**Objectif de l'exercice:** Dans l'extrait sur la manière de penser d'Aristote, quels deux États Aristote met-il au rang des monarchies ?

**Extrait du document:**
***

CHAPITRE IX
Manière de penser d'Aristote.
L'embarras d'Aristote paraît visiblement quand il traite de la monarchie[260]. Il en établit cinq espèces: il ne les distingue pas par la forme de la constitution, mais par des choses d'accident, comme les vertus ou les vices du prince; ou par des choses étrangères, comme l'usurpation de la tyrannie, ou la succession de la tyrannie.
[260] _Politique_, liv. III, chap, XIV.
Aristote met au rang des monarchies et l'empire des Perses et le royaume de Lacédémone. Mais qui ne voit que l'un était un État despotique, et l'autre une république[261]?
[261] «Qui ne voit au contraire que Lacédémone eut un seul roi pendant quatre cents ans, ensuite deux rois jusqu'à l'extinction de la race des Héraclides, ce qui fait une période d'environ mille années? On sait bien que nul roi n'était despotique de droit, pas même en Perse: mais tout prince dissimulé, hardi, et qui a de l'argent, devient despotique en peu de temps, en Perse et à Lacédémone; et voilà pourquoi Aristote distingua des républiques tout État qui a des chefs perpétuels et héréditaires.» (Note de VOLT.)
Les anciens, qui ne connaissaient pas la distribution des trois pouvoirs dans le gouvernement d'un seul, ne pouvaient se faire une idée juste de la monarchie.

***

**Données d'entrée:**
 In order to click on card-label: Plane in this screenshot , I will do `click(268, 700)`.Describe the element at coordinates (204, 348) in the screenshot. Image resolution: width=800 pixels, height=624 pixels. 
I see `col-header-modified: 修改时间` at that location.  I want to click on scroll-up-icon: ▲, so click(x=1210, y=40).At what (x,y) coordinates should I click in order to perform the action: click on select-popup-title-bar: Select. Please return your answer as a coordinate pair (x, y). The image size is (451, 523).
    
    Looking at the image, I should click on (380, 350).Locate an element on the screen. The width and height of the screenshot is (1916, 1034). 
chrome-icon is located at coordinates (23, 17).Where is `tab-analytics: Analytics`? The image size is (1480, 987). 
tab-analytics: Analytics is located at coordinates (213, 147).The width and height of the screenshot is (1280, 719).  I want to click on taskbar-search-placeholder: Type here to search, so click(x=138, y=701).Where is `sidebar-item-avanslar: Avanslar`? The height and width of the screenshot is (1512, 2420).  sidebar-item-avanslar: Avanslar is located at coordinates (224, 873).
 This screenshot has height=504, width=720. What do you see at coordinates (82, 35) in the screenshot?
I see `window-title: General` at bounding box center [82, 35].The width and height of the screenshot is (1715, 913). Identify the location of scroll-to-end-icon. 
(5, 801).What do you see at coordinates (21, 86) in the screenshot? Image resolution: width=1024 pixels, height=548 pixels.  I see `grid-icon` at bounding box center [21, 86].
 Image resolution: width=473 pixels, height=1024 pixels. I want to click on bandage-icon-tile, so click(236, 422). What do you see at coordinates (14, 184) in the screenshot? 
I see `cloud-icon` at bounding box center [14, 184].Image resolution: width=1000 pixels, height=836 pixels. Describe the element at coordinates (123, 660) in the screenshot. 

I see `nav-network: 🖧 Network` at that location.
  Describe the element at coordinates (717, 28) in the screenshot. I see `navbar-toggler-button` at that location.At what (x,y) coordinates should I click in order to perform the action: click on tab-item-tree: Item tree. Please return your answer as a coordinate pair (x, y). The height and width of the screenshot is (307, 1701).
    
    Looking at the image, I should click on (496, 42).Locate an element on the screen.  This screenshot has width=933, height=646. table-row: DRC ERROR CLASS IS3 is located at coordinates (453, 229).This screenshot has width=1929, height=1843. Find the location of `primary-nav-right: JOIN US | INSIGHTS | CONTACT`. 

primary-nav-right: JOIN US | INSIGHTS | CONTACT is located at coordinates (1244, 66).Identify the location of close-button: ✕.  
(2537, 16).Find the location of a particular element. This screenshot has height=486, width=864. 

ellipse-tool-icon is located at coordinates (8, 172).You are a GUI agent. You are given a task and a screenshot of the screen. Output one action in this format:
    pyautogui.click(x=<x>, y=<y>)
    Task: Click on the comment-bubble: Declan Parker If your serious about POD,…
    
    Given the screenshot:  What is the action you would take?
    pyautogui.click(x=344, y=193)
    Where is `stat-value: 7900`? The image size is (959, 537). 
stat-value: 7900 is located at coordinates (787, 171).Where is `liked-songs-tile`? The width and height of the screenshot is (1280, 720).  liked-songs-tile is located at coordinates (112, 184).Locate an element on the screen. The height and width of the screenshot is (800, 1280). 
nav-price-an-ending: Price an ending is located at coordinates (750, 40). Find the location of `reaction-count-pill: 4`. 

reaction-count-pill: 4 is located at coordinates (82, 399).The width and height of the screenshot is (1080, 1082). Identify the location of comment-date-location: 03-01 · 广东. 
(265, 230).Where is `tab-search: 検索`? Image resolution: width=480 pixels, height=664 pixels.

***

**Réponse:** L'empire des Perses et le royaume de Lacédémone.